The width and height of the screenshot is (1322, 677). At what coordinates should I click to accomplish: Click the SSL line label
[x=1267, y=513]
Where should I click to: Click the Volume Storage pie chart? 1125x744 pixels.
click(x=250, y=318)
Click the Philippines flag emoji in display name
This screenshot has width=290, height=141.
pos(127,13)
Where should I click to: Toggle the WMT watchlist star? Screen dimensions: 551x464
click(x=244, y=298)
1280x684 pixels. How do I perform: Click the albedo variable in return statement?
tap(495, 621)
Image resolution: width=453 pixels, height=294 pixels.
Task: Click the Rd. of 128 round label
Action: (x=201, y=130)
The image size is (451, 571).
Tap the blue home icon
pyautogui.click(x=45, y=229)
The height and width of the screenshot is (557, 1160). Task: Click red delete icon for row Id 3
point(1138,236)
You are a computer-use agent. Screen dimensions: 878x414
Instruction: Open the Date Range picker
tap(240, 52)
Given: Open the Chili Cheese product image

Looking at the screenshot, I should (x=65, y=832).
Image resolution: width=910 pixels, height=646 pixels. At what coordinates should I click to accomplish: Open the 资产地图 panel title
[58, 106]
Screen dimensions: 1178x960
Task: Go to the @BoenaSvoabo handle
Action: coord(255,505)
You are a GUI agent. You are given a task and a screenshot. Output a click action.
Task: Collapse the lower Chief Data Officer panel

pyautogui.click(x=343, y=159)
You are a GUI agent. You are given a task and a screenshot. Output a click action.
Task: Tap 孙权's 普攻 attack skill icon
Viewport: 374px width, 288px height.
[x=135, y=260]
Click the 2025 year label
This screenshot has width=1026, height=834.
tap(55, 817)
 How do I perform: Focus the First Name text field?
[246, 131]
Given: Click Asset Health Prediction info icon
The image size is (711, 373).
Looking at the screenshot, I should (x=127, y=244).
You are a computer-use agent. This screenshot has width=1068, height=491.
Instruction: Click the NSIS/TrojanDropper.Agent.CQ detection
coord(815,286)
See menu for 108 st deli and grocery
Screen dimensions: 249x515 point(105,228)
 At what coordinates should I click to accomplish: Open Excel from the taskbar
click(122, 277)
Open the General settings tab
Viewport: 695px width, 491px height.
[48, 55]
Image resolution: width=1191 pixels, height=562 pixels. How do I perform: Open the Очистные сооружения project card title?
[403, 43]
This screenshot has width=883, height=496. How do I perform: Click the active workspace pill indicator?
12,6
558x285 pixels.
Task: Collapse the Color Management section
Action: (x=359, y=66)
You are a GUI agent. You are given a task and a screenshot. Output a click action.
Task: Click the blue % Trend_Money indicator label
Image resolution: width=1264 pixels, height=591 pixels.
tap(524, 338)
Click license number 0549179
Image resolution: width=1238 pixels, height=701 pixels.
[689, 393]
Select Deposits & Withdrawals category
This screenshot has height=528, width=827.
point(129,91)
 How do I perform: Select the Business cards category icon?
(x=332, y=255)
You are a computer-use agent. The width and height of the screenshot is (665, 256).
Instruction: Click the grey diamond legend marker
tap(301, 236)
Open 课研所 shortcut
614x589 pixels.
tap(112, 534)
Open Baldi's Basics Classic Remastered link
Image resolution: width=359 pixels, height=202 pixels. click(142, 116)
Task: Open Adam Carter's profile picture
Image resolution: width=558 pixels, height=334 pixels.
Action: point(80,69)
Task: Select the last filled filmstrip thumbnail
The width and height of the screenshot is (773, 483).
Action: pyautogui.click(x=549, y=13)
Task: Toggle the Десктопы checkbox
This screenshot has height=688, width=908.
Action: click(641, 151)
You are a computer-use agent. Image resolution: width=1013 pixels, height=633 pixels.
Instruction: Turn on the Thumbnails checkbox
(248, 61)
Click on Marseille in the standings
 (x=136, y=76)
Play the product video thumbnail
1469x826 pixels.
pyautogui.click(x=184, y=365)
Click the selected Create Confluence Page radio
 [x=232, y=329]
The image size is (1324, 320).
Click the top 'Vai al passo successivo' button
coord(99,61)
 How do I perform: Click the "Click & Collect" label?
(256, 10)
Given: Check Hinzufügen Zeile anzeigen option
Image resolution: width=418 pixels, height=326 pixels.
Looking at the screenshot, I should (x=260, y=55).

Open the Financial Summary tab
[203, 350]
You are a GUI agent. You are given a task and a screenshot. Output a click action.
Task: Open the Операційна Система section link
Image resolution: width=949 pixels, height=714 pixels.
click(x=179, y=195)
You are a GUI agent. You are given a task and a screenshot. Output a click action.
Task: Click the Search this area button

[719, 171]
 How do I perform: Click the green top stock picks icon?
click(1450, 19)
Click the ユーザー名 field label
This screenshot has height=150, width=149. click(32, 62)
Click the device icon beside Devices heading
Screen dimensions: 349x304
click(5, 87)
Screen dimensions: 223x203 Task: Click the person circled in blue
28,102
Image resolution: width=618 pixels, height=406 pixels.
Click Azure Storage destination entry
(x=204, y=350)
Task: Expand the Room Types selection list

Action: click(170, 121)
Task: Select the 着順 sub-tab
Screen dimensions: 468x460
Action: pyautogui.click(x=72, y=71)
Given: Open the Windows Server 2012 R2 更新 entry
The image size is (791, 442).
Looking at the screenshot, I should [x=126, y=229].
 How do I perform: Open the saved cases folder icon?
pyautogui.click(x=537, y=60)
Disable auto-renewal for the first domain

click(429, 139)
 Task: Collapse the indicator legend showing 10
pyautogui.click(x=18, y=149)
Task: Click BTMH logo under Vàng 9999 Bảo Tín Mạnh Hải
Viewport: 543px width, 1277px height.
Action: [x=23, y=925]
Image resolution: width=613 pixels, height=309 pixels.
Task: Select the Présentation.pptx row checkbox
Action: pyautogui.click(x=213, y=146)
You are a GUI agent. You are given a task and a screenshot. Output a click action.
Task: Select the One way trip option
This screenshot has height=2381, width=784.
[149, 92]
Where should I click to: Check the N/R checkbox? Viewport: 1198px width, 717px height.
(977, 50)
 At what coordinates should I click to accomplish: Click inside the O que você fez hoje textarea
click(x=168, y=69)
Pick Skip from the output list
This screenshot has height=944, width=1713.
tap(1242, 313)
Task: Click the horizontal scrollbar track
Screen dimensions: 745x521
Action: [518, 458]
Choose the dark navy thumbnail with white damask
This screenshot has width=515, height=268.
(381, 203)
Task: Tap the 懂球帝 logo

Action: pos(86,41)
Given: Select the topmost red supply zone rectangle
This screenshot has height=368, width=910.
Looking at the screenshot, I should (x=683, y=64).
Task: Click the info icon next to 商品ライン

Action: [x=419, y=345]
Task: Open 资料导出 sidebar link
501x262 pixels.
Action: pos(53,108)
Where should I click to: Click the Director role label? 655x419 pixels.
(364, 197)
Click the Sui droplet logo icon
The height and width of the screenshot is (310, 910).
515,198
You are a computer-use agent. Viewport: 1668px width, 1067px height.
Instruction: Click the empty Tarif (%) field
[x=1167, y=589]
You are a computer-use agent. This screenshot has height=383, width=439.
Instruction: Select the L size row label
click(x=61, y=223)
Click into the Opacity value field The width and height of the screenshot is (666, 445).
------------------------------------
● **WORK TO BE COMPLETED**:
Without changing a single word, reproduce the entries above.

● **WRITTEN ANSWER**:
The width and height of the screenshot is (1322, 677). At what coordinates should I click to accomplish: Click the SSL line label
[x=1267, y=513]
Where should I click to: Click the Volume Storage pie chart? 1125x744 pixels.
click(x=250, y=318)
Click the Philippines flag emoji in display name
This screenshot has width=290, height=141.
pos(127,13)
Where should I click to: Toggle the WMT watchlist star? Screen dimensions: 551x464
click(x=244, y=298)
1280x684 pixels. How do I perform: Click the albedo variable in return statement?
tap(495, 621)
Image resolution: width=453 pixels, height=294 pixels.
Task: Click the Rd. of 128 round label
Action: (x=201, y=130)
The image size is (451, 571).
Tap the blue home icon
pyautogui.click(x=45, y=229)
The height and width of the screenshot is (557, 1160). Task: Click red delete icon for row Id 3
point(1138,236)
You are a computer-use agent. Screen dimensions: 878x414
Instruction: Open the Date Range picker
tap(240, 52)
Given: Open the Chili Cheese product image

Looking at the screenshot, I should (x=65, y=832).
Image resolution: width=910 pixels, height=646 pixels. At what coordinates should I click to accomplish: Open the 资产地图 panel title
[58, 106]
Screen dimensions: 1178x960
Task: Go to the @BoenaSvoabo handle
Action: coord(255,505)
You are a GUI agent. You are given a task and a screenshot. Output a click action.
Task: Collapse the lower Chief Data Officer panel

pyautogui.click(x=343, y=159)
You are a GUI agent. You are given a task and a screenshot. Output a click action.
Task: Tap 孙权's 普攻 attack skill icon
Viewport: 374px width, 288px height.
[x=135, y=260]
Click the 2025 year label
This screenshot has width=1026, height=834.
tap(55, 817)
 How do I perform: Focus the First Name text field?
[246, 131]
Given: Click Asset Health Prediction info icon
The image size is (711, 373).
Looking at the screenshot, I should (x=127, y=244).
You are a computer-use agent. This screenshot has width=1068, height=491.
Instruction: Click the NSIS/TrojanDropper.Agent.CQ detection
coord(815,286)
See menu for 108 st deli and grocery
Screen dimensions: 249x515 point(105,228)
 At what coordinates should I click to accomplish: Open Excel from the taskbar
click(122, 277)
Open the General settings tab
Viewport: 695px width, 491px height.
[48, 55]
Image resolution: width=1191 pixels, height=562 pixels. How do I perform: Open the Очистные сооружения project card title?
[403, 43]
This screenshot has width=883, height=496. How do I perform: Click the active workspace pill indicator?
12,6
558x285 pixels.
Task: Collapse the Color Management section
Action: (x=359, y=66)
You are a GUI agent. You are given a task and a screenshot. Output a click action.
Task: Click the blue % Trend_Money indicator label
Image resolution: width=1264 pixels, height=591 pixels.
tap(524, 338)
Click license number 0549179
Image resolution: width=1238 pixels, height=701 pixels.
[689, 393]
Select Deposits & Withdrawals category
This screenshot has height=528, width=827.
point(129,91)
 How do I perform: Select the Business cards category icon?
(x=332, y=255)
You are a computer-use agent. The width and height of the screenshot is (665, 256).
Instruction: Click the grey diamond legend marker
tap(301, 236)
Open 课研所 shortcut
614x589 pixels.
tap(112, 534)
Open Baldi's Basics Classic Remastered link
Image resolution: width=359 pixels, height=202 pixels. click(142, 116)
Task: Open Adam Carter's profile picture
Image resolution: width=558 pixels, height=334 pixels.
Action: point(80,69)
Task: Select the last filled filmstrip thumbnail
The width and height of the screenshot is (773, 483).
Action: pyautogui.click(x=549, y=13)
Task: Toggle the Десктопы checkbox
This screenshot has height=688, width=908.
Action: click(641, 151)
You are a computer-use agent. Image resolution: width=1013 pixels, height=633 pixels.
Instruction: Turn on the Thumbnails checkbox
(248, 61)
Click on Marseille in the standings
 (x=136, y=76)
Play the product video thumbnail
1469x826 pixels.
pyautogui.click(x=184, y=365)
Click the selected Create Confluence Page radio
 [x=232, y=329]
The image size is (1324, 320).
Click the top 'Vai al passo successivo' button
coord(99,61)
 How do I perform: Click the "Click & Collect" label?
(256, 10)
Given: Check Hinzufügen Zeile anzeigen option
Image resolution: width=418 pixels, height=326 pixels.
Looking at the screenshot, I should (x=260, y=55).

Open the Financial Summary tab
[203, 350]
You are a GUI agent. You are given a task and a screenshot. Output a click action.
Task: Open the Операційна Система section link
Image resolution: width=949 pixels, height=714 pixels.
click(x=179, y=195)
You are a GUI agent. You are given a task and a screenshot. Output a click action.
Task: Click the Search this area button

[719, 171]
 How do I perform: Click the green top stock picks icon?
click(1450, 19)
Click the ユーザー名 field label
This screenshot has height=150, width=149. click(32, 62)
Click the device icon beside Devices heading
Screen dimensions: 349x304
click(5, 87)
Screen dimensions: 223x203 Task: Click the person circled in blue
28,102
Image resolution: width=618 pixels, height=406 pixels.
Click Azure Storage destination entry
(x=204, y=350)
Task: Expand the Room Types selection list

Action: click(170, 121)
Task: Select the 着順 sub-tab
Screen dimensions: 468x460
Action: pyautogui.click(x=72, y=71)
Given: Open the Windows Server 2012 R2 更新 entry
The image size is (791, 442).
Looking at the screenshot, I should [x=126, y=229].
 How do I perform: Open the saved cases folder icon?
pyautogui.click(x=537, y=60)
Disable auto-renewal for the first domain

click(429, 139)
 Task: Collapse the indicator legend showing 10
pyautogui.click(x=18, y=149)
Task: Click BTMH logo under Vàng 9999 Bảo Tín Mạnh Hải
Viewport: 543px width, 1277px height.
Action: [x=23, y=925]
Image resolution: width=613 pixels, height=309 pixels.
Task: Select the Présentation.pptx row checkbox
Action: pyautogui.click(x=213, y=146)
You are a GUI agent. You are given a task and a screenshot. Output a click action.
Task: Select the One way trip option
This screenshot has height=2381, width=784.
[149, 92]
Where should I click to: Check the N/R checkbox? Viewport: 1198px width, 717px height.
(977, 50)
 At what coordinates should I click to accomplish: Click inside the O que você fez hoje textarea
click(x=168, y=69)
Pick Skip from the output list
This screenshot has height=944, width=1713.
tap(1242, 313)
Task: Click the horizontal scrollbar track
Screen dimensions: 745x521
Action: [518, 458]
Choose the dark navy thumbnail with white damask
This screenshot has width=515, height=268.
(381, 203)
Task: Tap the 懂球帝 logo

Action: pos(86,41)
Given: Select the topmost red supply zone rectangle
This screenshot has height=368, width=910.
Looking at the screenshot, I should (x=683, y=64).
Task: Click the info icon next to 商品ライン

Action: [x=419, y=345]
Task: Open 资料导出 sidebar link
501x262 pixels.
Action: pos(53,108)
Where should I click to: Click the Director role label? 655x419 pixels.
(364, 197)
Click the Sui droplet logo icon
The height and width of the screenshot is (310, 910).
515,198
You are a computer-use agent. Viewport: 1668px width, 1067px height.
Instruction: Click the empty Tarif (%) field
[x=1167, y=589]
You are a computer-use agent. This screenshot has height=383, width=439.
Instruction: Select the L size row label
click(x=61, y=223)
Click into the Opacity value field The width and height of the screenshot is (666, 445).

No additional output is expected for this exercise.